Randal steered them to a six-story apartment building on a street behind the U.S. Consulate, pulled into the underground garage, and closed the iron gate.

“That was close,” he said, getting out.

Crocker: “No it wasn’t.”

Upstairs, in the third-floor apartment that was their temporary base, Crocker used the old pencil-and-white-paper trick to lift an impression off the magazine cover. It was a name, “Cucho Valdez,” and a number, “7862.”

Randal didn’t know what the number meant, but said the name belonged to a smuggler associated with the drug cartels who ran a silver and curio stall in the Mercado Juárez, on Avenida 16 de Septiembre in the center of town.

“Let’s go talk to him.”

They piled back into the taxi and slowly nosed through rush hour traffic to the city center.

“What’s the significance of the sixteenth of September?” Crocker asked.

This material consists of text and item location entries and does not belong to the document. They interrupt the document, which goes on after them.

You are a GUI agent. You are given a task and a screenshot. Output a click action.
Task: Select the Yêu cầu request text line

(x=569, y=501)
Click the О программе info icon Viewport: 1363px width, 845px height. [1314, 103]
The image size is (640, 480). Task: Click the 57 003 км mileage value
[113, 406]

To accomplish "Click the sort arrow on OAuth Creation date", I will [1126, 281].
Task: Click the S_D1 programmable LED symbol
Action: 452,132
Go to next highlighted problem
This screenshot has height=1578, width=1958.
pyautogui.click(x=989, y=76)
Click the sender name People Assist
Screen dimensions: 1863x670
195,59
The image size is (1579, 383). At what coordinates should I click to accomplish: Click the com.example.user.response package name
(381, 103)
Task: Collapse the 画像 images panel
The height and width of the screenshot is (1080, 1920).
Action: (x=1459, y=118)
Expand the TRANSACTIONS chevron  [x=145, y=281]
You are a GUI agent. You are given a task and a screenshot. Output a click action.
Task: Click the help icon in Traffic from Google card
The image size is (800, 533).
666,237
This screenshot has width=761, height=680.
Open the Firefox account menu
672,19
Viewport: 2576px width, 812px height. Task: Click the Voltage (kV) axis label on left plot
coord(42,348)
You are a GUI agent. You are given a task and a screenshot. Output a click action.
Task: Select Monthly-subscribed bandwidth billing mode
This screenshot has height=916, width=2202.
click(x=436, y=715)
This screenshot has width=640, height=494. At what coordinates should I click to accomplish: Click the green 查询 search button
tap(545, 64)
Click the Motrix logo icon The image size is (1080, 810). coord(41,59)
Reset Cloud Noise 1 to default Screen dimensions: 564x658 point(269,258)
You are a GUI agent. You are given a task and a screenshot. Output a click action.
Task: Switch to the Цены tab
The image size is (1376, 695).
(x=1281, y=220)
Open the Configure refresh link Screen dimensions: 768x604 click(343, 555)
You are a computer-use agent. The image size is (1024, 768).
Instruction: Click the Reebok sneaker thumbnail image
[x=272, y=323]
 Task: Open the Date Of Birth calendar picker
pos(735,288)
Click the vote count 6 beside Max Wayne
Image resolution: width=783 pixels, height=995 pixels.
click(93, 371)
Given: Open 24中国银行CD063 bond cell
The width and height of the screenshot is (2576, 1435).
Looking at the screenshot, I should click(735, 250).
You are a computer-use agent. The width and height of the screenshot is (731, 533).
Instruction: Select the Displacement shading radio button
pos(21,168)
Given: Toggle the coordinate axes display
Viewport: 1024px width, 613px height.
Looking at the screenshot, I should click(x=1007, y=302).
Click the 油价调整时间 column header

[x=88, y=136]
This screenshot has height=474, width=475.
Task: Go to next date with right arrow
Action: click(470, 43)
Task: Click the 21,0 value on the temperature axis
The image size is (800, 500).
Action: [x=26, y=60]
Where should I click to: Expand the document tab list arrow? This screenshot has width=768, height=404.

“It’s the day Mexico celebrates its independence from Spain,” Randal answered.

Mancini, who seemed knowledgeable about practically anything having to do with history, geography, weapons, foreign cultures, and technology, added, “It’s actually the day Father Miguel Hidalgo rallied people to march on Mexico City. Kind of like our Fourth of July, which was the day the Declaration of Independence was signed, even though United States sovereignty wasn’t formally recognized until the Treaty of Paris, ratified after the Revolutionary War.”